* [What the task requires]
All records are to be printed exactly as they appear.

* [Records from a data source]
◆ ◆ ◆ ◆ ◆
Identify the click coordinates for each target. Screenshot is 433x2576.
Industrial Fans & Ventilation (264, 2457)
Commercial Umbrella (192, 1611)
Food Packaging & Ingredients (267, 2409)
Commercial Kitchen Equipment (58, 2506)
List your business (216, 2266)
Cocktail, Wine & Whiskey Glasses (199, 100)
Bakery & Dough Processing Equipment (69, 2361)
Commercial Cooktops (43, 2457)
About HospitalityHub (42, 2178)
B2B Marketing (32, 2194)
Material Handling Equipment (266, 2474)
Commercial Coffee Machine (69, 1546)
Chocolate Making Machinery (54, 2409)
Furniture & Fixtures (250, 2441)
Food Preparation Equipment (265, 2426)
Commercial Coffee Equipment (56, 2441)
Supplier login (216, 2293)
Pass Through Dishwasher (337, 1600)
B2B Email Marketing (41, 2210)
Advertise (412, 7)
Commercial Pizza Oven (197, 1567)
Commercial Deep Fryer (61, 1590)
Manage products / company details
◆ ◆ ◆ ◆ ◆
* [Output for this task]
Identify the click coordinates for each target. Screenshot is 433x2576.
Industrial Fans & Ventilation (264, 2457)
Commercial Umbrella (192, 1611)
Food Packaging & Ingredients (267, 2409)
Commercial Kitchen Equipment (58, 2506)
List your business (216, 2266)
Cocktail, Wine & Whiskey Glasses (199, 100)
Bakery & Dough Processing Equipment (69, 2361)
Commercial Cooktops (43, 2457)
About HospitalityHub (42, 2178)
B2B Marketing (32, 2194)
Material Handling Equipment (266, 2474)
Commercial Coffee Machine (69, 1546)
Chocolate Making Machinery (54, 2409)
Furniture & Fixtures (250, 2441)
Food Preparation Equipment (265, 2426)
Commercial Coffee Equipment (56, 2441)
Supplier login (216, 2293)
Pass Through Dishwasher (337, 1600)
B2B Email Marketing (41, 2210)
Advertise (412, 7)
Commercial Pizza Oven (197, 1567)
Commercial Deep Fryer (61, 1590)
Manage products / company details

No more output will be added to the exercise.